Descriptions suffisantes ou solides
De nombreux candidats obtiennent des scores « suffisants » alors qu’ils pensent mériter des scores « solides ». Voici la distinction du point de vue du moteur :
- Descriptions suffisantes (scores de 90 à 110) : ces réponses identifient correctement le sujet principal de la photo. Le vocabulaire est exact, mais très fréquent (par exemple, homme, femme, voiture, arbre, heureux, courir). Sur le plan grammatical, les phrases sont des propositions indépendantes, souvent avec des sujets répétitifs (L’homme est… La femme est… Il y a…). L’IA reconnaît que la tâche est accomplie, mais constate un manque de sophistication linguistique.
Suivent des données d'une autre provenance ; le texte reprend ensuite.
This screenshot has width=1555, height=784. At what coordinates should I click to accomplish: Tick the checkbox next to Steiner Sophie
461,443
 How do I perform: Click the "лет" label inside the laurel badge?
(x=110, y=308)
- Descriptions solides (scores de 120 à 160) : ces réponses synthétisent l’image. Elles ne se contentent pas d’identifier, elles établissent des relations. Le vocabulaire comprend des termes précis et moins fréquents (par exemple, piéton, véhicule, bouleversé, sprinter, feuillage). Sur le plan grammatical, les phrases emploient des propositions subordonnées, des pronoms relatifs, des conjonctions variées et la voix passive. L’IA considère ces marqueurs comme la preuve d’un niveau d’anglais très avancé.
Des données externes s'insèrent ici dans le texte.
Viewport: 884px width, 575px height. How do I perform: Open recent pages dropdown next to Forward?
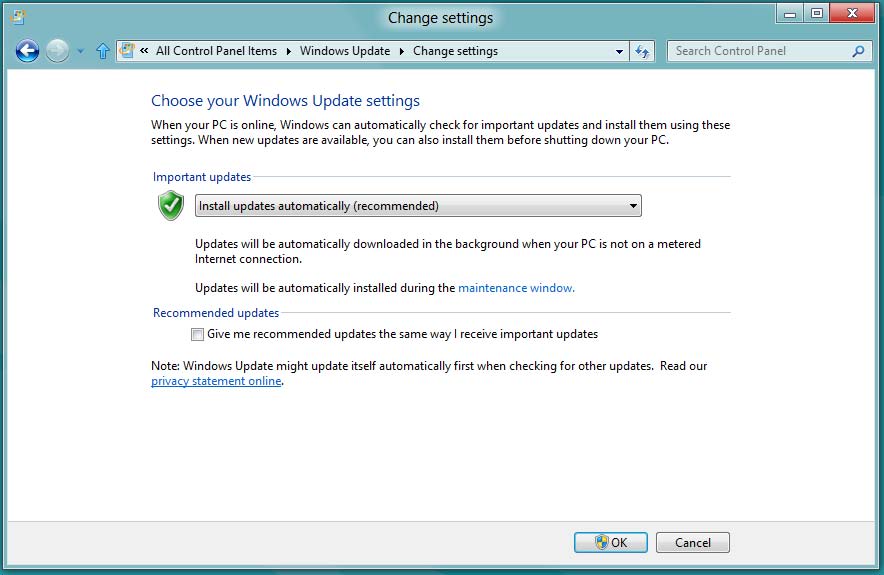click(x=81, y=51)
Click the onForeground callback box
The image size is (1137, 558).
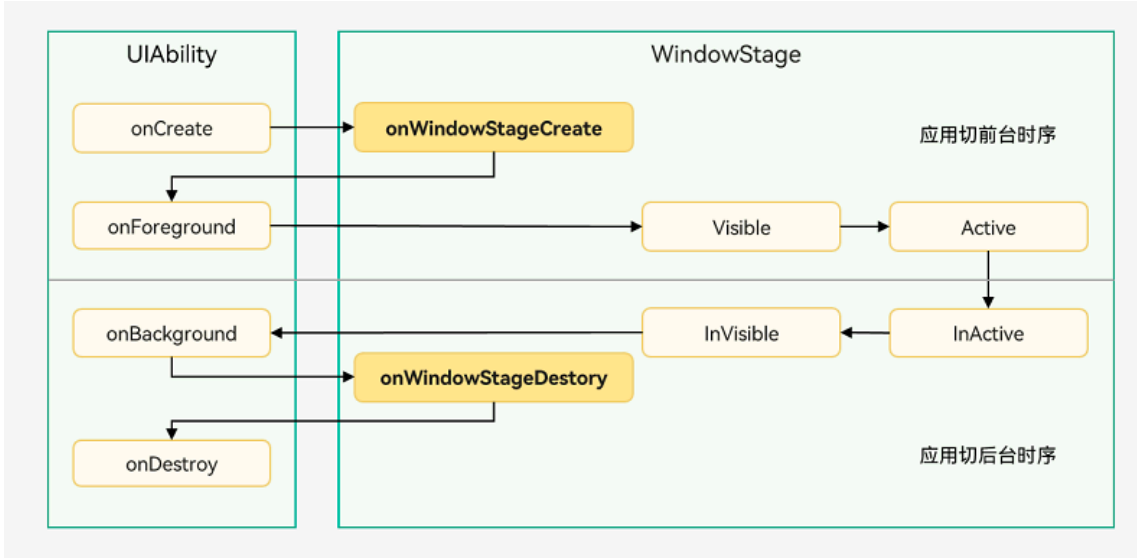171,227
Speak About the Photo et Write About the Photo
Les stimuli visuels sont identiques, mais les mécanismes de notation changent selon le support.
Dans Speak About the Photo :
- Les caractéristiques acoustiques comptent : l’IA mesure ton débit, tes pauses et tes hésitations. De longues périodes de silence (« blancs ») ou l’emploi constant de mots de remplissage (« um », « uh », « like ») pénalisent fortement tes scores Fluency et Production.
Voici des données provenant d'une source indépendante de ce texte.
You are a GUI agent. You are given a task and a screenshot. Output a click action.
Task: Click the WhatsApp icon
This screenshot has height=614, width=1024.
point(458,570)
- Prononciation et intonation : le test évalue si tes schémas d’accentuation et ta production des phonèmes sont intelligibles et naturels.
- Pénalité liée aux corrections : si tu t’interromps constamment pour te corriger à l’oral (« L’homme porte… non, la femme porte… »), l’IA l’interprète comme un manque d’automatisme.
Dans Write About the Photo :
- Précision orthographique : l’orthographe, les majuscules et la ponctuation sont évaluées de manière stricte. Une phrase complexe perd de sa valeur si elle comporte des virgules manquantes et des mots élémentaires mal orthographiés.
- Densité grammaticale : comme tu disposes de plus de temps pour réfléchir et relire que lorsque tu parles spontanément, l’IA attend à l’écrit une structure grammaticale légèrement plus précise et plus complexe.
Comprendre ces paramètres permet de saisir exactement pourquoi les six erreurs suivantes nuisent autant à ton score.
Partie 2 : les six erreurs de contenu fatales
Les schémas suivants représentent les pièges les plus fréquents dans lesquels tombent les candidats au DET. Pour chacun d’eux, ce guide explique pourquoi il échoue, présente une réponse faible typique et propose une reformulation qui rapporte beaucoup de points.
Erreur 1 : la « liste de courses » (se contenter de nommer les objets)
L’erreur la plus fréquente dans une description d’image consiste à transformer la réponse en inventaire. Les candidats citent les objets un à un sans les relier par une action, une relation ou un contexte.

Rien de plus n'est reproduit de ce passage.